_Task to complete_
Rewrite the stretch from the line containing "You are a GUI" through the line containing "The image size is (2192, 1680).", substituting "screen image" for "screenshot" and leaving everything else unchanged.

_Saved data entries_
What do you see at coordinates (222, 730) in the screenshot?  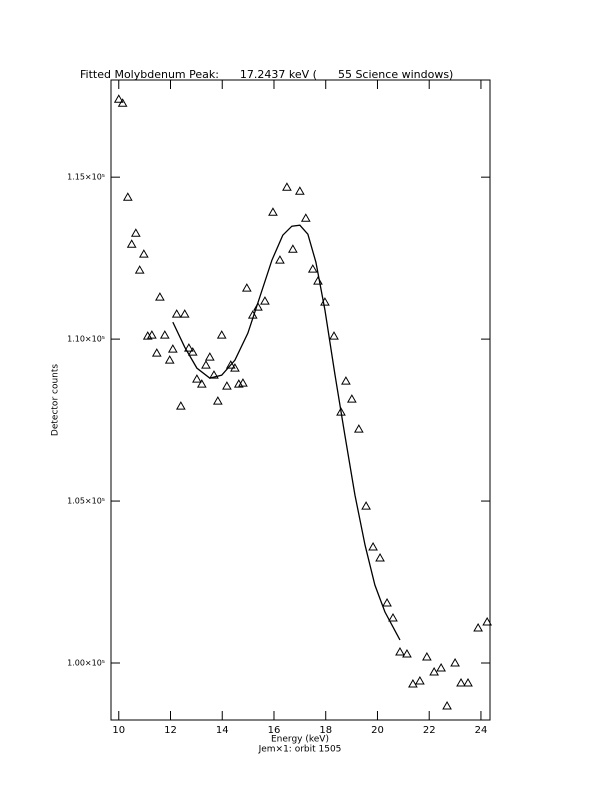 I see `x-tick-label: 14` at bounding box center [222, 730].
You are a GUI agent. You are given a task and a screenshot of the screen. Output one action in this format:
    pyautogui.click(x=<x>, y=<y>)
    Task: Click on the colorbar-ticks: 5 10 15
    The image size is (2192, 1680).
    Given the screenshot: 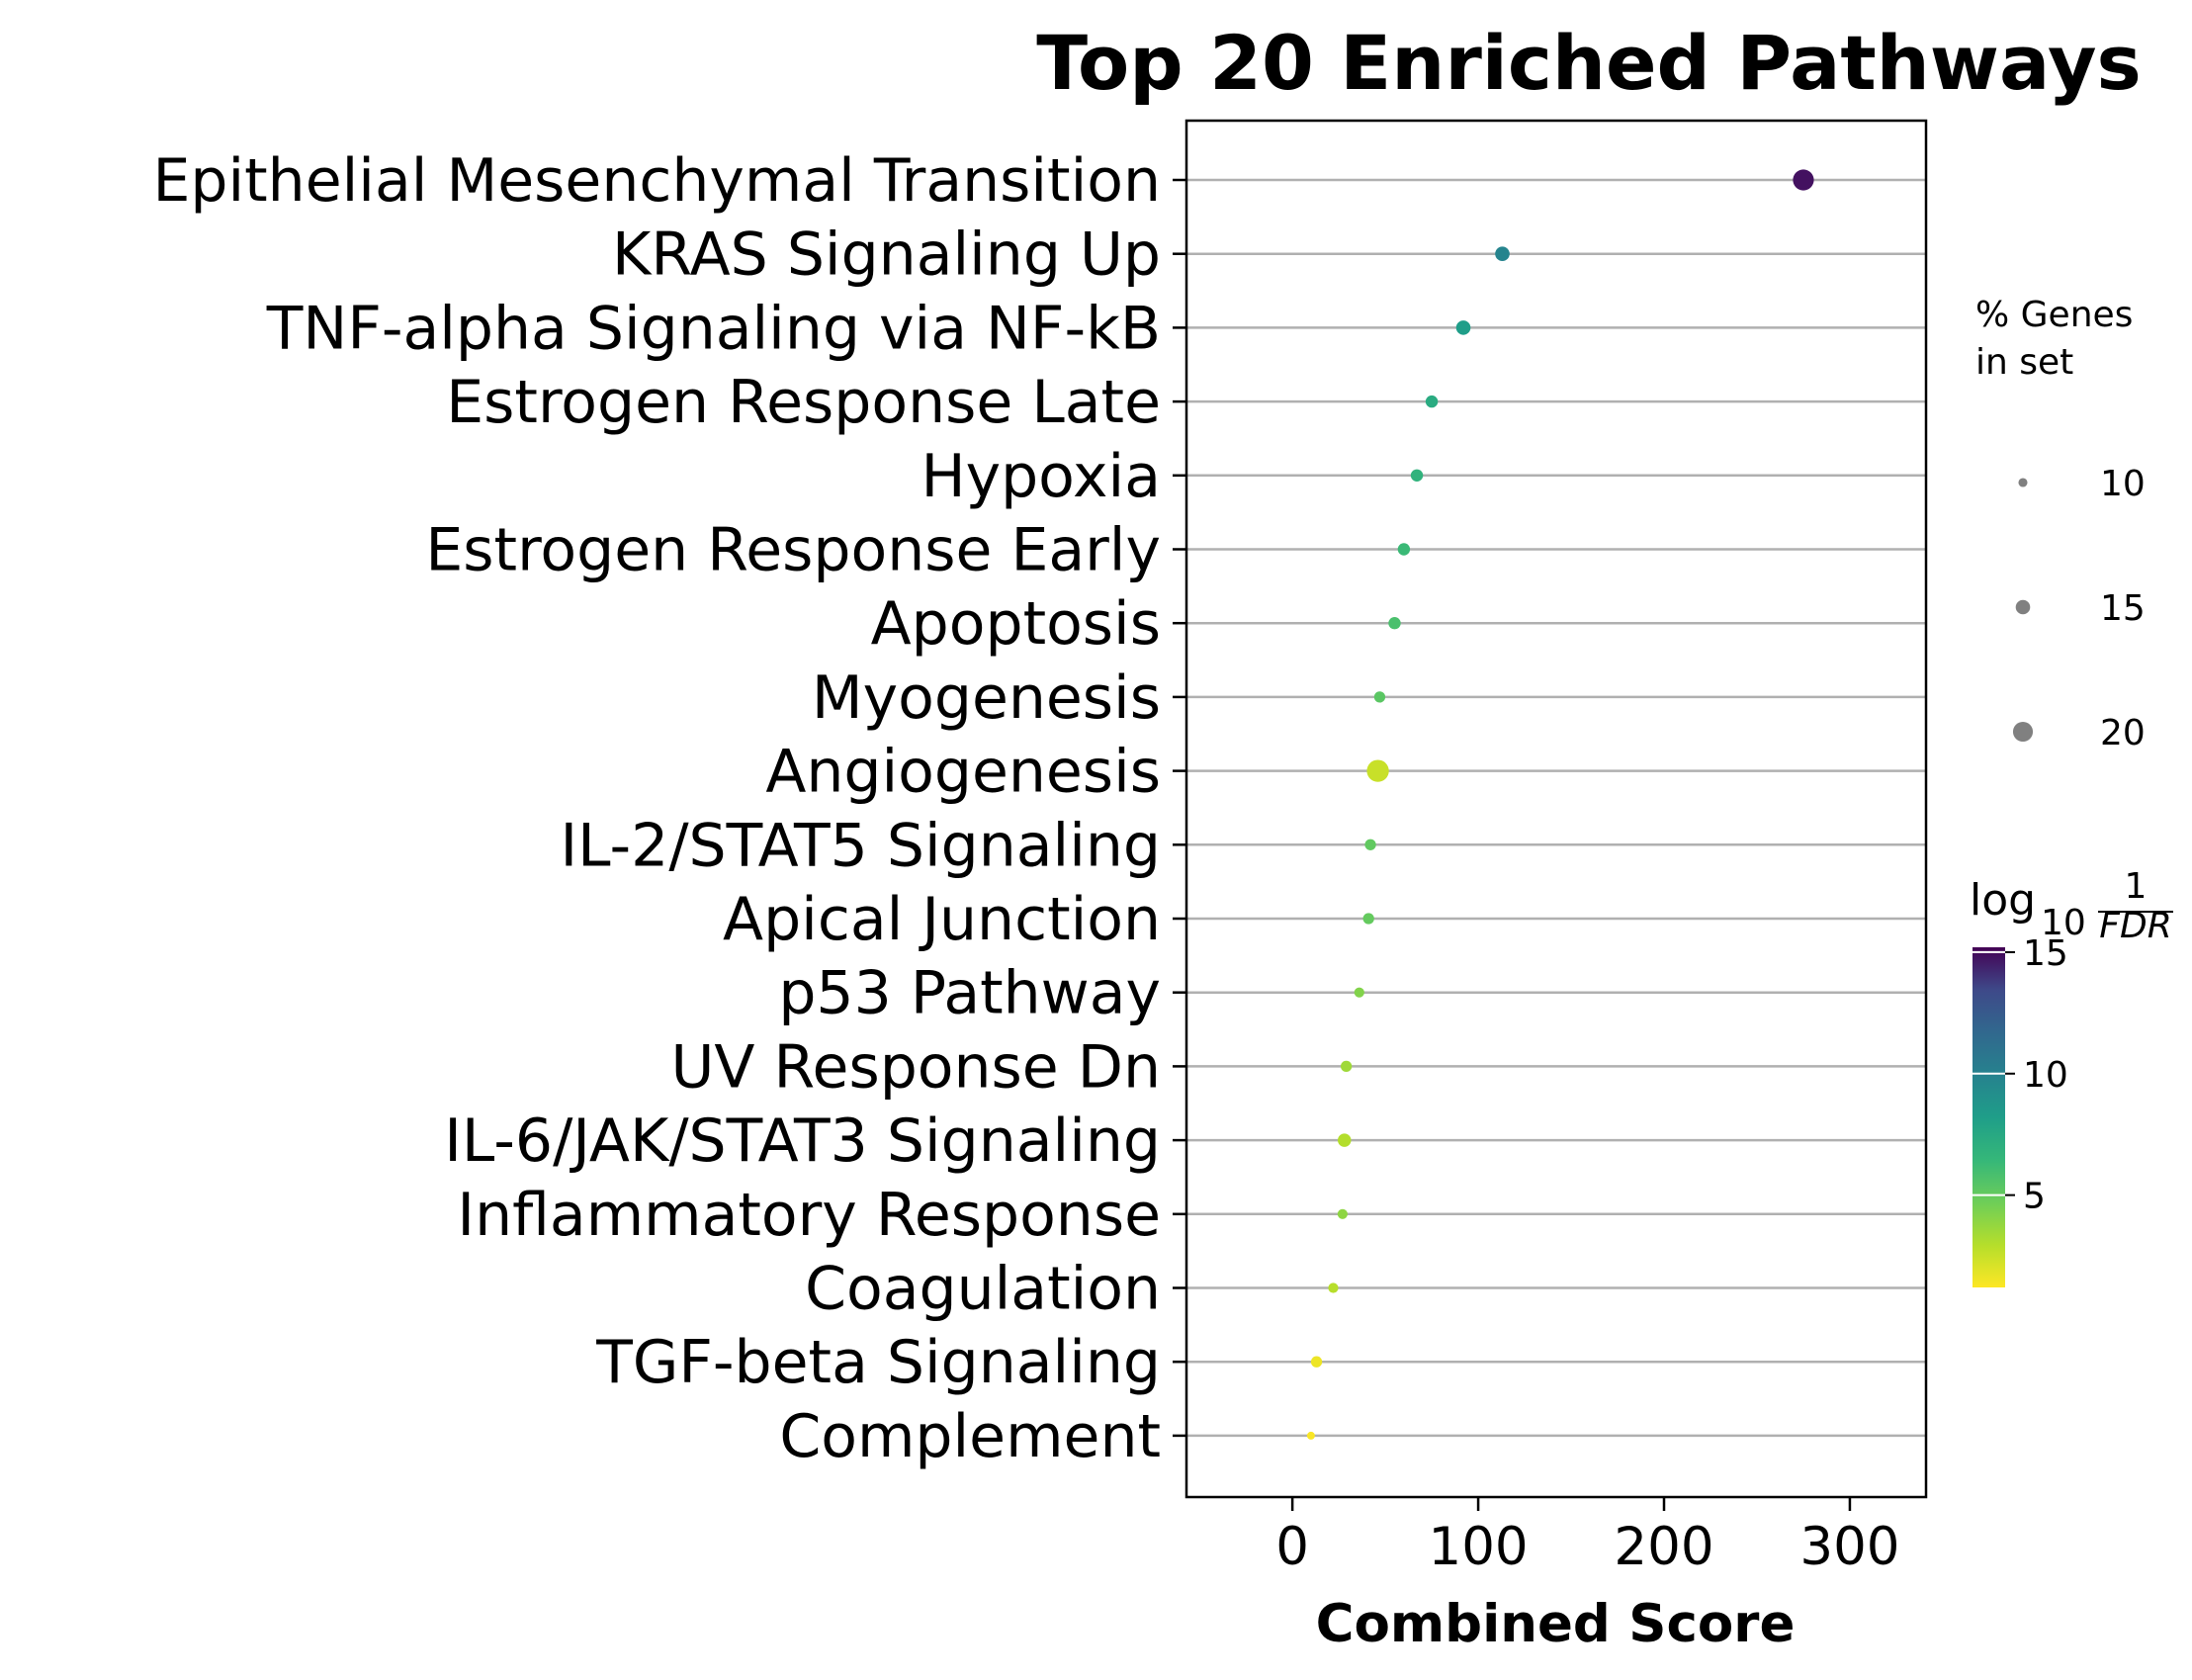 What is the action you would take?
    pyautogui.click(x=2020, y=1075)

_Reply to the exercise_
You are a GUI agent. You are given a task and a screen image of the screen. Output one action in this format:
    pyautogui.click(x=<x>, y=<y>)
    Task: Click on the colorbar-ticks: 5 10 15
    The image size is (2192, 1680).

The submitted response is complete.